We refer to the most common method of team formation as “High-Low” where High-Low is very similar in construction to WCS. The only difference is that orderings are based on the handicap index I in (5) rather than spread statistic σˆ in (8). The High-Low heuristic is that strong golfers are matched with weak golfers in the first pairing, and then strong teams (based on cumulative handicap indices) are matched with weak teams in the subsequent pairing.

We refer to the third method of team formation as “Zigzag” which is less common than High-Low. Pavlikov, Hearn and Uryasev (2014) provide an illustrative example of Zigzag. For simplicity, consider the formation of 16 golfers into four teams of four players as shown in Table 5. For example, Team 1 consists of golfers 1, 8, 9 and 16. The intuition behind Zigzag is that the summation of handicap indices should be nearly constant across teams.

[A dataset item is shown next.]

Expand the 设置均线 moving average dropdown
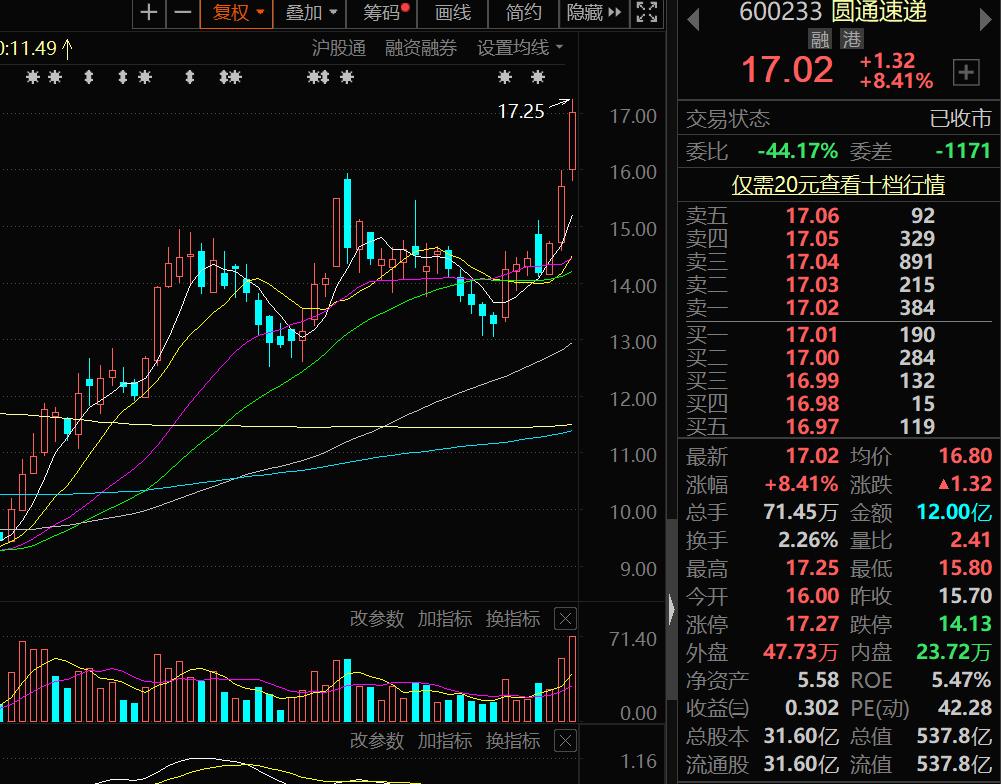 [x=520, y=48]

The fourth method which we refer to as “WCS_Z” is a “Zigzag” variation of WCS. In WCS_Z, we carry out the Zigzag team formation procedure but instead of using handicap indices, we use the spread statistic σˆ .

In Table 6, we provide the results of the comparison using the simulated frequency tables based on High-Low, Zigzag, WCS and WCS_Z. In this exercise, the Chi-Square statistic (12) is used to assess the four methods of team formation where the summations in (12) extend over the 20 × 20 cells and E_ij = 2, 000. We observe that WCS_Z outperforms the other three methods in terms of giving the lowest Chi-Square statistic. The High-Low method is clearly the worst of the three methods in terms of fairness.

Another way of assessing the four methods is via heatmaps. In Figure 2, we produce heatmaps corresponding to the simulated frequency tables based on High-Low, Zigzag, WCS and WCS_Z. It is evident that the new approaches (WCS and WCS_Z) have more constant coloring; this indicates that they are fairer methods of team composition than both High-Low and Zigzag.

Fig.2

Heatmaps of the frequency tables produced by High-Low, Zigzag, WCS and WCS_Z.